Si aquel diálogo hubiera durado dos minutos más, creo que habría terminado por caer de rodillas en la arena, a riesgo de arañármelas y de que, además, me despidieran. Pero, afortunadamente, la terraza estaba cerca y llegamos al mismo tiempo que terminaba de hablar.

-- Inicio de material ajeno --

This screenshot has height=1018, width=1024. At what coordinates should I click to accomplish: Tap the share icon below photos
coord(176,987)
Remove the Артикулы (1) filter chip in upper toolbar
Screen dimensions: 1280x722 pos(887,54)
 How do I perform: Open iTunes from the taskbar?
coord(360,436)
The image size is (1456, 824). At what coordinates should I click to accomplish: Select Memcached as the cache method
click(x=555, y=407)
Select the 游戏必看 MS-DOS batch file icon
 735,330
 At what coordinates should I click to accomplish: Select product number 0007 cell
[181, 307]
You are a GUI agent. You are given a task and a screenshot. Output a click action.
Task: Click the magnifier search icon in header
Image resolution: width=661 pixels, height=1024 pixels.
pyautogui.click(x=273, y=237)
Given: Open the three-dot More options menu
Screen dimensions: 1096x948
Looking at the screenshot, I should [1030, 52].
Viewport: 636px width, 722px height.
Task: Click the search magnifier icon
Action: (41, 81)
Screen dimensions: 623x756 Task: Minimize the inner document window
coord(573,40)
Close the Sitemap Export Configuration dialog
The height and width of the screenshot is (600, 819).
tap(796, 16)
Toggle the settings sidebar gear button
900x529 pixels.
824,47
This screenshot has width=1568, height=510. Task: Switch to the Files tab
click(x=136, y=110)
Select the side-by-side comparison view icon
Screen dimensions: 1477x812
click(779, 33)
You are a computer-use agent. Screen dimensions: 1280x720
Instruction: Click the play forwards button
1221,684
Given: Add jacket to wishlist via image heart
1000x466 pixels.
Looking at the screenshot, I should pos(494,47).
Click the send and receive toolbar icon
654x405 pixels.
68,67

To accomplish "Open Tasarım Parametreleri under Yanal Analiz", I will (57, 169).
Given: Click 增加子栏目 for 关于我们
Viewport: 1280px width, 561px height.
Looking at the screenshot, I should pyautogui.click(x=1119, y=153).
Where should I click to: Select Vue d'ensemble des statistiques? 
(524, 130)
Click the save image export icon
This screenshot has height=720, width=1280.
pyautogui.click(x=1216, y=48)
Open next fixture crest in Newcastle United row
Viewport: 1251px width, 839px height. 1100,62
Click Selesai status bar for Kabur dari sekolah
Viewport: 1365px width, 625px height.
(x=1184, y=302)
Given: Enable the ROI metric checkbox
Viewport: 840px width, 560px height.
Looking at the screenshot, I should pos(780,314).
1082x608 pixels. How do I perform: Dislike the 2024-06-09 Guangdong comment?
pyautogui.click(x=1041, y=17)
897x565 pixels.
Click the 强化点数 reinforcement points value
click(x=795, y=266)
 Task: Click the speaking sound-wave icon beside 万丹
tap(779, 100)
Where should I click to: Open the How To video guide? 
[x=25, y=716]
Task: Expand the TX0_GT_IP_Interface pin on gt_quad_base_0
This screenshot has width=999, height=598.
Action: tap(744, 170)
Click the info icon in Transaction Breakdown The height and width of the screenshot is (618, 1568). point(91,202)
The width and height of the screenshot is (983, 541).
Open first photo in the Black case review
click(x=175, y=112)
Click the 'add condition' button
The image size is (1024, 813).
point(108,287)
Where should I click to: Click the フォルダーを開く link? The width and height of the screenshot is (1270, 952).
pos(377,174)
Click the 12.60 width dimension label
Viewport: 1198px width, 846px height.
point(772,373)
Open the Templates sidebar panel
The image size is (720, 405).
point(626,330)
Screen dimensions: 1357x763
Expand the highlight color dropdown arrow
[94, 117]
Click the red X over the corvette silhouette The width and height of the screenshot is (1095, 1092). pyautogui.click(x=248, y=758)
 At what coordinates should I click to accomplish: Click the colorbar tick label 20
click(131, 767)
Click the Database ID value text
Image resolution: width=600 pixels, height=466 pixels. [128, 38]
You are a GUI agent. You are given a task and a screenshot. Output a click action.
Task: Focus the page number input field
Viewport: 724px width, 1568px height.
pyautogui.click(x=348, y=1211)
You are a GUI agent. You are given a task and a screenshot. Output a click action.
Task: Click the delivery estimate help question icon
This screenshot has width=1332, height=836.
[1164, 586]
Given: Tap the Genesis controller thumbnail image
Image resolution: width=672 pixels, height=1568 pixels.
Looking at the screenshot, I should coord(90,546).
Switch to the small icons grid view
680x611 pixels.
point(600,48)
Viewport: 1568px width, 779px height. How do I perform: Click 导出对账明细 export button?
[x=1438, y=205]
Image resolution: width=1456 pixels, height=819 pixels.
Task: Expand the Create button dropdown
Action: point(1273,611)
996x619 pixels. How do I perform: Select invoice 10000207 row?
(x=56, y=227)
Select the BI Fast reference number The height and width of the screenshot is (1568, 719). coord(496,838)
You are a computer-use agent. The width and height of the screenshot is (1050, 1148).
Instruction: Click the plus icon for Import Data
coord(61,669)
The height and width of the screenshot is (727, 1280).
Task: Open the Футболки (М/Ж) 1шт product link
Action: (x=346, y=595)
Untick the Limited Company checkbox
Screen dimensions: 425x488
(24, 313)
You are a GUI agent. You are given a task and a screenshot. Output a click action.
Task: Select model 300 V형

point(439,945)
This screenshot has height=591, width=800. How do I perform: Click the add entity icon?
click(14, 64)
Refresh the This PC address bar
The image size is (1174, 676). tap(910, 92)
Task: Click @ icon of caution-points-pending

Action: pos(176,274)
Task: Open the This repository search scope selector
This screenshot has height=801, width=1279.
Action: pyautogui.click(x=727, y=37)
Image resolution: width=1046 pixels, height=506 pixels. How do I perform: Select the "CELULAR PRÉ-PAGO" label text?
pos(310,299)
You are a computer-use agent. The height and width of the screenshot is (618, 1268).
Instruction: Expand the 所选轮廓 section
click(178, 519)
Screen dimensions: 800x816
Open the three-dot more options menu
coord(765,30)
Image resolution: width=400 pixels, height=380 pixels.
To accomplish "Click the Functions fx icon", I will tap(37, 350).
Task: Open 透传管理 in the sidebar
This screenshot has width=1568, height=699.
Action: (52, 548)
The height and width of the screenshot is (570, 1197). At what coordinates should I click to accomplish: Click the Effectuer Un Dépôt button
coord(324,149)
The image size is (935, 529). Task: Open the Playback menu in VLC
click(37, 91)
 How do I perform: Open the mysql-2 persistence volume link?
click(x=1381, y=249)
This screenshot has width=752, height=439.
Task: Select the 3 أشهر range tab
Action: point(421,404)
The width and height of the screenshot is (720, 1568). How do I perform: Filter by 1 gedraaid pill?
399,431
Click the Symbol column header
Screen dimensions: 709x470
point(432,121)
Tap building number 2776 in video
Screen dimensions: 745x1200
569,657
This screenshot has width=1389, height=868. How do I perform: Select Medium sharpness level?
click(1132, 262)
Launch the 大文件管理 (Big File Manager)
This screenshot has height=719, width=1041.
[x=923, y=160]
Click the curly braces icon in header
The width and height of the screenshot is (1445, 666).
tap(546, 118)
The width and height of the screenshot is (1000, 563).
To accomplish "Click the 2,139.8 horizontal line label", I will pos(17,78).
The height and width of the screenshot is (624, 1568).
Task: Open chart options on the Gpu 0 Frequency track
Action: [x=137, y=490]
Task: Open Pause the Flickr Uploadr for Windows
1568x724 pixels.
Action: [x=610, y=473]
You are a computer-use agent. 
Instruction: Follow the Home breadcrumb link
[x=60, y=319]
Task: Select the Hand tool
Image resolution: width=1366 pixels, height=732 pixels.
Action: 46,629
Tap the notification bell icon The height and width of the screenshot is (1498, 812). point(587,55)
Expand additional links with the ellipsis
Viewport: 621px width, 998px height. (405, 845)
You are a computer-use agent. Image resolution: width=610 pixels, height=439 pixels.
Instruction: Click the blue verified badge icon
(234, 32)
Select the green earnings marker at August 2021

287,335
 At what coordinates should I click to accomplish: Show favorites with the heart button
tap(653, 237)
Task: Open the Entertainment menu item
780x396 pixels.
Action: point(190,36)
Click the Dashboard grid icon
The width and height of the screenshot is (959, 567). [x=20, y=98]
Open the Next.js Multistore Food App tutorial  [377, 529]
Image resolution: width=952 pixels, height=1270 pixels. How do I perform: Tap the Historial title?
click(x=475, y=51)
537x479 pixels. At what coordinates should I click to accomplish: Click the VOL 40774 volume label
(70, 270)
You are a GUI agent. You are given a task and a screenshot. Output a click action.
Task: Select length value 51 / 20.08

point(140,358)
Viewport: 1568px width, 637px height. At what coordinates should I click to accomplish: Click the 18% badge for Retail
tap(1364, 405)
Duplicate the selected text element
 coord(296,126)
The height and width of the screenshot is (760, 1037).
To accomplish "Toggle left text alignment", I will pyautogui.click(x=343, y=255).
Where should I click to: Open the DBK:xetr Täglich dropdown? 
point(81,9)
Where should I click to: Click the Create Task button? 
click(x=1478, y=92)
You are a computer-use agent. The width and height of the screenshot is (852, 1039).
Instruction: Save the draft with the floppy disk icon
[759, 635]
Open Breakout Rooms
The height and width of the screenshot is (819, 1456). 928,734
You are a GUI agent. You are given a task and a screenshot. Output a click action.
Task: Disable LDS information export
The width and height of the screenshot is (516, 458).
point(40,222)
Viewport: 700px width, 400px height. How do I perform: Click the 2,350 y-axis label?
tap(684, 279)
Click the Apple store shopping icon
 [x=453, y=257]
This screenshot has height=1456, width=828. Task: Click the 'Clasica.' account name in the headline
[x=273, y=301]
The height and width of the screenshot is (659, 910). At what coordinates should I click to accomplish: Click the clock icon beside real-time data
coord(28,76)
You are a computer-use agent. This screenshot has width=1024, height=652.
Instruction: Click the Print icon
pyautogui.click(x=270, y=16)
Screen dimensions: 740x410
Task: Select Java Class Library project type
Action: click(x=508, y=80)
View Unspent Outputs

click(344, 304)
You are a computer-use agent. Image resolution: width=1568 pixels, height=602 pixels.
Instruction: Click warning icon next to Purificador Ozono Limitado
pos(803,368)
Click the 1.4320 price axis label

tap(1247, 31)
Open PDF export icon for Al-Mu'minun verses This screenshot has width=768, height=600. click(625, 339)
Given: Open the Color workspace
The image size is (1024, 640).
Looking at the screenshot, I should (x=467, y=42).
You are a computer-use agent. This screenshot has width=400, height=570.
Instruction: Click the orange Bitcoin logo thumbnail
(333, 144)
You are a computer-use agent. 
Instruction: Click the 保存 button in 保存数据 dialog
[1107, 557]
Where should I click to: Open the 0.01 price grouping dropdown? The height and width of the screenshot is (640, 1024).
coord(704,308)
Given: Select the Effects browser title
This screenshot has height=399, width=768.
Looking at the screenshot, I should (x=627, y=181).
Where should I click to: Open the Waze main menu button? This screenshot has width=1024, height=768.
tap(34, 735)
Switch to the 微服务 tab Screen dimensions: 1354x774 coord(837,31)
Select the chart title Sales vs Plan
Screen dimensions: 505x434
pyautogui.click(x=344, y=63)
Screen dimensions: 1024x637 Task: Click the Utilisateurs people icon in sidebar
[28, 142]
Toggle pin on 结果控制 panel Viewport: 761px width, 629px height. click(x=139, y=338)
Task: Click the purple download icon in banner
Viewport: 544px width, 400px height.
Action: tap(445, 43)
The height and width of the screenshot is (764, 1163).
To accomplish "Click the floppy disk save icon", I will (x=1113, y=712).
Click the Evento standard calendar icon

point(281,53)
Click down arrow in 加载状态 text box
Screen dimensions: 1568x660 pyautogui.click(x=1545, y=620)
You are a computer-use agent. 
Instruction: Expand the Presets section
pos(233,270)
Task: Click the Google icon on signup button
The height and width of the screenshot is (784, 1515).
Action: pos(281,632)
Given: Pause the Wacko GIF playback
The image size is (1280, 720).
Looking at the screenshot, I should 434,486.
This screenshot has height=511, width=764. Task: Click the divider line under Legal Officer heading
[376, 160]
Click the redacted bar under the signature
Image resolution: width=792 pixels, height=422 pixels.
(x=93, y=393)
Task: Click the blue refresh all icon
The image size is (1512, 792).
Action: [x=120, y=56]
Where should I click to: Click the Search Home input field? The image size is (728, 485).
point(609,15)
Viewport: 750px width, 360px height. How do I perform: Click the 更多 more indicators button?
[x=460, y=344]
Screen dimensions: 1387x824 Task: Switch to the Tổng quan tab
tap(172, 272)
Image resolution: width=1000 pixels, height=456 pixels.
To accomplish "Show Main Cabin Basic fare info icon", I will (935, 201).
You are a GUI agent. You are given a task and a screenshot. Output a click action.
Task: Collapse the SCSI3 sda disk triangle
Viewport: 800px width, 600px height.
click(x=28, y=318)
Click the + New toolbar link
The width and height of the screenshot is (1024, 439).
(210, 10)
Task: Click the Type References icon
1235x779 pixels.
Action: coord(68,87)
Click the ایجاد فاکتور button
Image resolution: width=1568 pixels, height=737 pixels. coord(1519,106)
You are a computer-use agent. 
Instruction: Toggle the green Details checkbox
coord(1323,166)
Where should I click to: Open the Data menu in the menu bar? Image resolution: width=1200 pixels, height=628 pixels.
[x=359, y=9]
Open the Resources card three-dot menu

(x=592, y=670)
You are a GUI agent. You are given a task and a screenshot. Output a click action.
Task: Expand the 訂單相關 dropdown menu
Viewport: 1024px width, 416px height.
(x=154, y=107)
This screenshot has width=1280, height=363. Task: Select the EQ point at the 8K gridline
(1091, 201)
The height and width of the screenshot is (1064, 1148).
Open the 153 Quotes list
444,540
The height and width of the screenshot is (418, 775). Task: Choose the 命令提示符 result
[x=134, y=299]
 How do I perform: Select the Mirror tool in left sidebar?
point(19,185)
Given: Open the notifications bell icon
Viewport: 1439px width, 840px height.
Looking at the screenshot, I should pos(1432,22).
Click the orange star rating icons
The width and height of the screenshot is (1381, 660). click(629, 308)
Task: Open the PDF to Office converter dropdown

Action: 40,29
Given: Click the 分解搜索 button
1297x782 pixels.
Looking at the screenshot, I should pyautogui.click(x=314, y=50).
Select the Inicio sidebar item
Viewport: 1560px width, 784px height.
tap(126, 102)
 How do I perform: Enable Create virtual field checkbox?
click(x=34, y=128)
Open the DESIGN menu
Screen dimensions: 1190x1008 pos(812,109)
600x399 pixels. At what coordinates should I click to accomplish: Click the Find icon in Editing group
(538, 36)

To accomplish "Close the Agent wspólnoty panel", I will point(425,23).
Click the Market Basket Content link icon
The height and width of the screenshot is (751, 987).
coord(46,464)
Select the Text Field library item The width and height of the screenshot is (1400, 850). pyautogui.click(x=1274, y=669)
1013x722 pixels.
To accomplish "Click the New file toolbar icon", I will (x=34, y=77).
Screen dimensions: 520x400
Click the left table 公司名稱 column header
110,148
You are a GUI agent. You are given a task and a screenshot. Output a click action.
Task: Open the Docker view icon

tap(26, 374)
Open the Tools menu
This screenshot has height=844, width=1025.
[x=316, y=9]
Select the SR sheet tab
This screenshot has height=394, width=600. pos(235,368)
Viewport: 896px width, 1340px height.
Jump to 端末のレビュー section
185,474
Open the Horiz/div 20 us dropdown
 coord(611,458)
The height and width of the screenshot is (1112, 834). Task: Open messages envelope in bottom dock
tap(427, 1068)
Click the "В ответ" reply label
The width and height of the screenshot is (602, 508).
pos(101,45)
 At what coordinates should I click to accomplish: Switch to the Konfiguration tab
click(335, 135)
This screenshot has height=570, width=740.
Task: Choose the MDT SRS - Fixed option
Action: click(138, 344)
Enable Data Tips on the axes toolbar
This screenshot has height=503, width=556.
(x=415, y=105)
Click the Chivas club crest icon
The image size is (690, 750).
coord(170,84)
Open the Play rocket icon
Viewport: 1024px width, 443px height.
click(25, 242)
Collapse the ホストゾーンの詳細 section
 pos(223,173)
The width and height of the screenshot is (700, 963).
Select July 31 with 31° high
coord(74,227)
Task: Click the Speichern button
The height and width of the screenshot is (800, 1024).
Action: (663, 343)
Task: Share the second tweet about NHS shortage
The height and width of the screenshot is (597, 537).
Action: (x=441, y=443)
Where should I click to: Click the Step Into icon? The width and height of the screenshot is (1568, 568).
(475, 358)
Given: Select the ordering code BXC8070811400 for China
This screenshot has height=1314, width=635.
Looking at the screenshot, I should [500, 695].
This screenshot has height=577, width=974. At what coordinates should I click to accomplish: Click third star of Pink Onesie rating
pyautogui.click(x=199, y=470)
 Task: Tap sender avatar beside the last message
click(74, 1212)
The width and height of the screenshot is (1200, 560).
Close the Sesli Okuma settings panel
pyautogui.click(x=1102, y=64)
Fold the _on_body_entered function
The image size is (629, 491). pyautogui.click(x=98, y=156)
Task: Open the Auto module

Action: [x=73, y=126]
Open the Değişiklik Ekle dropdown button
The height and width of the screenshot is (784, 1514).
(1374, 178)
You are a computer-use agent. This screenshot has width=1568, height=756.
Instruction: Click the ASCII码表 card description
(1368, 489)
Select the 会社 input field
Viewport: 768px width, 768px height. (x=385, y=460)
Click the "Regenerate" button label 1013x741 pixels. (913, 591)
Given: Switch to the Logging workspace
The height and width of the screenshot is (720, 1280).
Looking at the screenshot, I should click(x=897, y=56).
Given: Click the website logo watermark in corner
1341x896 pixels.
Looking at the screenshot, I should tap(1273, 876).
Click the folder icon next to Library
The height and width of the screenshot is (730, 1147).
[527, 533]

Estaba llena de geranios, y quedamos en contemplación ante las flores. Dora saltaba sin cesar para admirar una planta, y después otra; y yo me detenía para admirar las que ella admiraba. Dora, al mismo tiempo que se reía, levantaba al perro en sus brazos, con un gesto infantil, para que oliese las flores; si no estábamos los tres en el paraíso yo por mi parte lo estaba. El perfume de una hoja de geranio me da todavía ahora una emoción mitad cómica mitad seria, que cambia al instante la luz de mis ideas. Veo enseguida el sombrero de paja con las cintas azules sobre un bosque de bucles, y un perrito negro levantado por dos preciosos y finos brazos, para hacerle respirar el perfume de las flores y de las hojas.

Miss Murdstone nos buscaba. Nos encontró y presentó su mejilla absurda a Dora para que besara sus arrugas, llenas de polvo de arroz; después cogió el brazo de su amiga de confianza y nos dirigimos a desayunar, como si fuéramos al entierro de un soldado.